この例の場合,系切り替え後も最少稼働ホスト数を満たしていて,かつ一つの系で実行サーバが最大で2台しか稼働していないため,業務が継続します。
(c) 三つの系での縮退運用中に系障害が発生してリセットを抑止し,業務が停止する場合
三つの系での縮退運用中に系障害が発生してリセットを抑止し,業務が停止する場合の動作について,次の図に示します。
|
|
![[図データ]](GRAPHICS/F0000050.GIF)
次に,図に示した流れの詳細について説明します。番号は,図中の番号と対応しています。
-
系3で系障害が発生し,aliveメッセージが途絶します。aliveメッセージの途絶によって,系1および系2は系3の障害を検出します。
-
系1および系2は,障害検知通知を送受信し合います。
-
系1および系2は,受信した障害検知通知の数が最少稼働ホスト数を満たしていないため,系3のリセットを抑止します。
-
すべての系でリセットが抑止される※と,系1および系2では系3の状態を確認できなくなります。実行サーバが複数起動することを防止するため,次のようにサーバが状態遷移します。
-
系3上の待機サーバよりもサーバ優先度が低い待機サーバ:停止します("SBY"→"停止")。

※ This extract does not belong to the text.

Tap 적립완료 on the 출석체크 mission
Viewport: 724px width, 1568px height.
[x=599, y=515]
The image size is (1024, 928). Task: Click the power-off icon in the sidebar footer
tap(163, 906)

系1または系2に障害が発生した場合に,系3上の待機サーバの状態が変化することがあるためです。
-
系間で最もサーバ優先度の高い待機サーバ:系切り替え待ち状態になります("SBY"→"ONL??")。
系3上で実行サーバが稼働し続けている可能性があるためです。
- 注※
-
すべての系でリセットが抑止されるまでの時間は,「10秒(機種によって異なる)×グループを構成する系の総数」で求められます。例えば,系の数が32の場合,次の計算式のようになります。
10×32=320秒=5分20秒
-
この例の場合,系3で稼働していた実行サーバがなくなり,最少稼働ホスト数である3を満たさなくなるため,業務が停止します。
なお,他系に系切り替えできる待機サーバの有無によって,待ち状態のサーバ起動コマンド(monactコマンド)の実行などの操作が必要です。詳細については,サーバが停止した場合は「7.2.1 起動する」を,サーバが系切り替え待ち状態(ONL??)になった場合は「7.4.1 待ち状態のサーバを起動して業務を再開する」を参照してください。
(2) 系のリセットを抑止できる障害
系のリセットを抑止できるのは,aliveメッセージの途絶によって検出できる系障害の場合だけです。

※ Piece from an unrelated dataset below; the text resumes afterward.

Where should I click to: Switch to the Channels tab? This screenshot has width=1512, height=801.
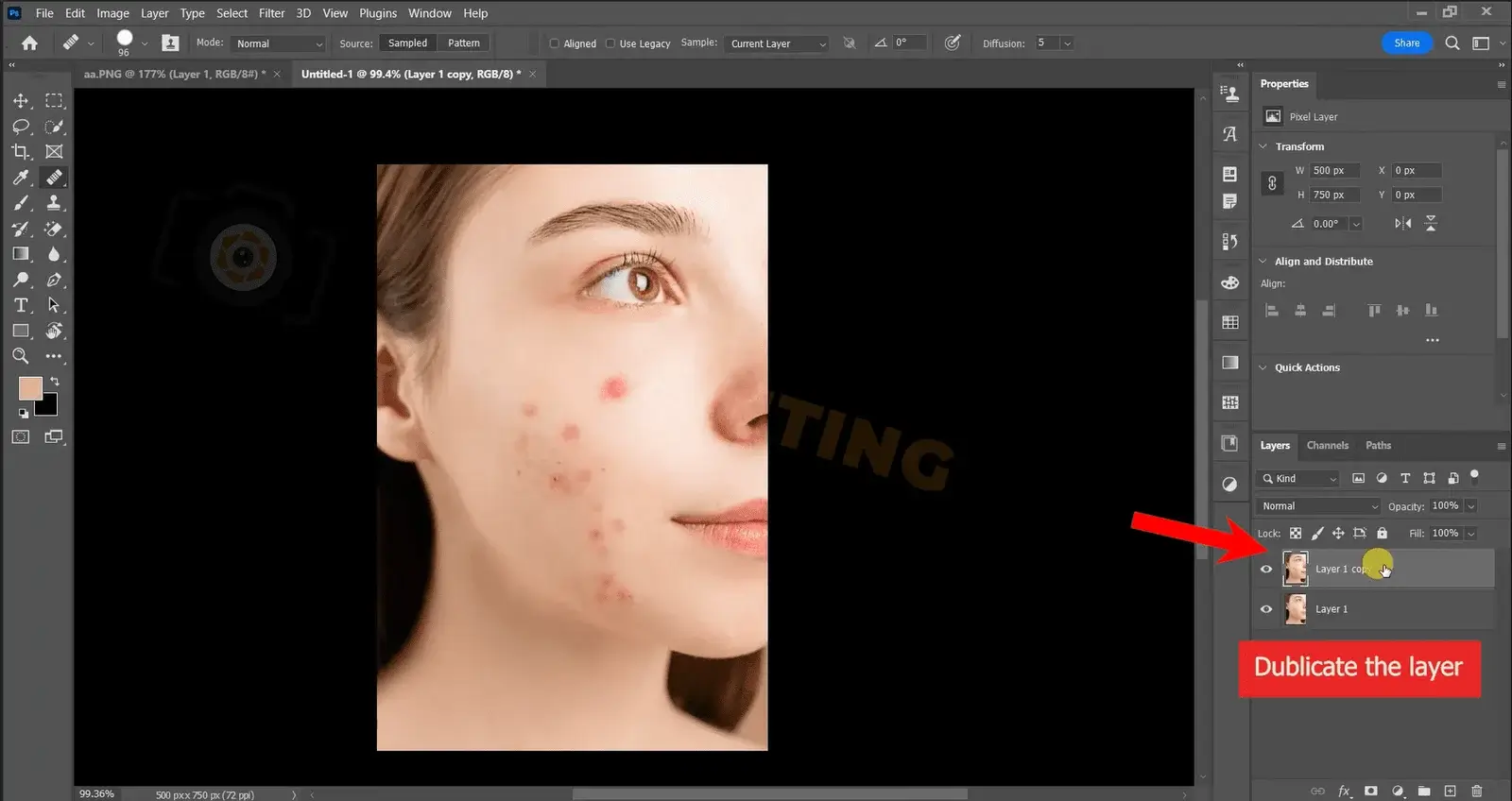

他系のHAモニタからペアダウンを通知された場合や,系切り替え時に共有ディスクの切り離しに失敗した場合は,他系からの障害検知通知を待たないで他系をリセットして系切り替えをします。また,ハードウェアから障害通知を受信した場合,他系のOSパニックを検知した場合,およびサーバ障害が発生した場合は,障害検知通知を待たないで系切り替えをします。
(3) 系のリセットを抑止するための条件と例
次の条件をすべて満たす場合にだけ,系のリセットを抑止できます。
-
マルチスタンバイ機能を使用している(HAモニタの環境設定のmultistandbyオペランドにuseを指定している)。
-
全系で次の条件を満たしている。
-
サーバが起動完了している。
-
自系と接続するすべての系に,自系のサーバとペアになるサーバがある。
-
-
最少稼働ホスト数が,接続する系の総数の半数よりも大きい。
系のリセットを抑止できる例とできない例を,それぞれ次の図に示します。
|
|
![[図データ]](GRAPHICS/F0000051.GIF)
この例では,系のリセットを抑止するためのすべての条件を満たしています。
|
|
![[図データ]](GRAPHICS/F0000052.GIF)
この例では,系1〜系3上に,系4および系5上のサーバとペアになる待機サーバが存在しません。そのため,系のリセットを抑止するための条件を満たしていません。
- メモ
-
最少稼働ホスト数として,接続する系の総数の半数以下の値を設定してしまうと,ネットワークの分断(スプリットブレイン)が発生するとき,分断された構成内で最少稼働ホスト数を超えてしまい,リセットし合ってしまうおそれがあります。このため,最少稼働ホスト数には,接続する系の総数の半数よりも大きな値を設定してください。
(4) 必要な環境設定
系のリセットを抑止するには,HAモニタの環境設定のsuppress_resetオペランドを指定します。